- RECORDS SHOWN -
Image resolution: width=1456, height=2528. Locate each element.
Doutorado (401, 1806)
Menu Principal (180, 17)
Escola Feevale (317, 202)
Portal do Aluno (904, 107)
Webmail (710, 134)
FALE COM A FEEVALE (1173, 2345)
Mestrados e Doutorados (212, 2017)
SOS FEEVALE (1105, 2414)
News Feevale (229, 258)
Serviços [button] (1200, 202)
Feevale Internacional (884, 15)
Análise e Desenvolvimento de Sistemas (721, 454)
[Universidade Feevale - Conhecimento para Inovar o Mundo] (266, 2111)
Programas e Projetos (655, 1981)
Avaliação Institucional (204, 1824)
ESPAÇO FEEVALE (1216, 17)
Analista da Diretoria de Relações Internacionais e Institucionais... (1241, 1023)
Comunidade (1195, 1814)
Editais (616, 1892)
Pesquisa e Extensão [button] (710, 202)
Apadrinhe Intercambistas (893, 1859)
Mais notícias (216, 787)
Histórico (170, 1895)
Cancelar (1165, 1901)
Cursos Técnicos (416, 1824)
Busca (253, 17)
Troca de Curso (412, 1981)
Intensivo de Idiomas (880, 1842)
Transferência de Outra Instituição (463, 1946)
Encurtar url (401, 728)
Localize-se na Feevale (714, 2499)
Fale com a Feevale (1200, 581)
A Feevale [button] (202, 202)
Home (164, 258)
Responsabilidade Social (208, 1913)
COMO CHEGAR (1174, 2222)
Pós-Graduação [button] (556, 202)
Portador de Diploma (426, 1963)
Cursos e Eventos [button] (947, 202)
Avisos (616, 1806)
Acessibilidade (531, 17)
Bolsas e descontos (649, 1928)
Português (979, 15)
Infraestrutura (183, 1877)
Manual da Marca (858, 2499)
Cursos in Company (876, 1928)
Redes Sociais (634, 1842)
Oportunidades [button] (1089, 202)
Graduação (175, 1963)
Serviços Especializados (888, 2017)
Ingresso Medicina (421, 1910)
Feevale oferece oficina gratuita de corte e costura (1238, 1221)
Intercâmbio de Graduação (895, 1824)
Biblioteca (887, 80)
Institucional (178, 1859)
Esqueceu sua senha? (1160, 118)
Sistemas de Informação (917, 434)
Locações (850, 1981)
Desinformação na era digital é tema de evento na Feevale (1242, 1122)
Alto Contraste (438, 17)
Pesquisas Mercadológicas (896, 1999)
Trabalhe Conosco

- TASK DETAILS -
Would you set down all the lines above, exactly and in full?

- ANSWER TO THE EXERCISE -
Image resolution: width=1456, height=2528. Locate each element.
Doutorado (401, 1806)
Menu Principal (180, 17)
Escola Feevale (317, 202)
Portal do Aluno (904, 107)
Webmail (710, 134)
FALE COM A FEEVALE (1173, 2345)
Mestrados e Doutorados (212, 2017)
SOS FEEVALE (1105, 2414)
News Feevale (229, 258)
Serviços [button] (1200, 202)
Feevale Internacional (884, 15)
Análise e Desenvolvimento de Sistemas (721, 454)
[Universidade Feevale - Conhecimento para Inovar o Mundo] (266, 2111)
Programas e Projetos (655, 1981)
Avaliação Institucional (204, 1824)
ESPAÇO FEEVALE (1216, 17)
Analista da Diretoria de Relações Internacionais e Institucionais... (1241, 1023)
Comunidade (1195, 1814)
Editais (616, 1892)
Pesquisa e Extensão [button] (710, 202)
Apadrinhe Intercambistas (893, 1859)
Mais notícias (216, 787)
Histórico (170, 1895)
Cancelar (1165, 1901)
Cursos Técnicos (416, 1824)
Busca (253, 17)
Troca de Curso (412, 1981)
Intensivo de Idiomas (880, 1842)
Transferência de Outra Instituição (463, 1946)
Encurtar url (401, 728)
Localize-se na Feevale (714, 2499)
Fale com a Feevale (1200, 581)
A Feevale [button] (202, 202)
Home (164, 258)
Responsabilidade Social (208, 1913)
COMO CHEGAR (1174, 2222)
Pós-Graduação [button] (556, 202)
Portador de Diploma (426, 1963)
Cursos e Eventos [button] (947, 202)
Avisos (616, 1806)
Acessibilidade (531, 17)
Bolsas e descontos (649, 1928)
Português (979, 15)
Infraestrutura (183, 1877)
Manual da Marca (858, 2499)
Cursos in Company (876, 1928)
Redes Sociais (634, 1842)
Oportunidades [button] (1089, 202)
Graduação (175, 1963)
Serviços Especializados (888, 2017)
Ingresso Medicina (421, 1910)
Feevale oferece oficina gratuita de corte e costura (1238, 1221)
Intercâmbio de Graduação (895, 1824)
Biblioteca (887, 80)
Institucional (178, 1859)
Esqueceu sua senha? (1160, 118)
Sistemas de Informação (917, 434)
Locações (850, 1981)
Desinformação na era digital é tema de evento na Feevale (1242, 1122)
Alto Contraste (438, 17)
Pesquisas Mercadológicas (896, 1999)
Trabalhe Conosco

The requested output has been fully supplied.